President of Arkansas–Haygood Industrial College
- In office 1919–1928

Personal details
- Born: April 19, 1892 Houston County, Georgia, U.S.
- Died: October 8, 1968 (aged 76) Tyler, Texas, U.S.
- Resting place: Evergreen Memorial Park Cemetery, Tyler, Texas, U.S.
- Spouses: ; Myrtle Van Sweatt ​ ​(m. 1923; died 1932)​ ; Willie Lee Dorothy Campbell ​ ​(m. 1936)​

Academic background
- Education: Atlanta University (A.B.) Harvard University Miles College (LL.D.)

Academic work
- Institutions: Paine College; Arkansas–Haygood Industrial College; Prairie View State Normal and Industrial College; Texas College;

= Dominion Robert Glass =

American college president (1895–1968)

Dominion Robert Glass (April 19, 1892 — October 8, 1968) was an African-American educator, academic administrator, and college president. He was the president of Texas College, a historically black college in Tyler, Texas, from 1931 until 1961. He also went by the name D. R. Glass.

== Early life and education ==
Dominion Robert Glass was born in Houston County, Georgia, on April 19, 1892. His mother, Minnie (née Callaway), was a homemaker, and his father, Benjamin Glass, was a preacher.

He studied at Atlanta University (now Clark Atlanta University; A.B. 1917), followed by graduate studies at Harvard University, and a doctorate degree from Miles College (LL.D. 1946).

== Career ==
He began his career in 1917, as the principal at Jackson High School in Jackson, Georgia; and at the same time teaching sociology and economics courses at Paine College in Augusta, Georgia. The following year in 1918, he became the dean of Paine College the following year. In 1919, he became the president of Arkansas–Haygood Industrial College in Pine Bluff, Arkansas.

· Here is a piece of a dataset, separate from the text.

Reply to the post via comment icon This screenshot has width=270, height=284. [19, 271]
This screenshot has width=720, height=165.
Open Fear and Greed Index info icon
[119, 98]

In 1928, he moved with his first wife to Texas and became the registrar for Prairie View State Normal and Industrial College (now Prairie View A&M University).

From 1931 until 1961, Glass was the 8th president of Texas College, a historically black college affiliated with the Christian Methodist Episcopal Church in Tyler, Texas. During his time as the college's president he grew the student body and faculty; from 1931 to 1961, he grew the student enrollment from 233 students to 2,274 students, and grew the faculty from 10 to 100. Glass was able to gain various accreditations for the school during his tenure including the Texas Education Agency (as a "Standard Senior College"), and by the Southern Association of Colleges and Schools (as "A" rated). He also connected the college to the United Negro College Fund (UNCF) at the time of its inception in 1944. When he retired in 1961, the college’s board of directors awarded him the title of professor emeritus.

== Death and legacy ==
He died on October 8, 1968, in Tyler, Texas. He is the namesake of the D.R. Glass Library at Texas College; the building listed on the National Register of Historic Places since 2007.

== Personal life ==
From May 28, 1923, until June 23, 1932, Glass was married to Myrtle Van Sweatt, which ended with her death. On August 10, 1936, in Tyler, Texas, he remarried to Willie Lee Dorothy Campbell, a noted educator. His second wife died on May 2, 1999, many years after his death.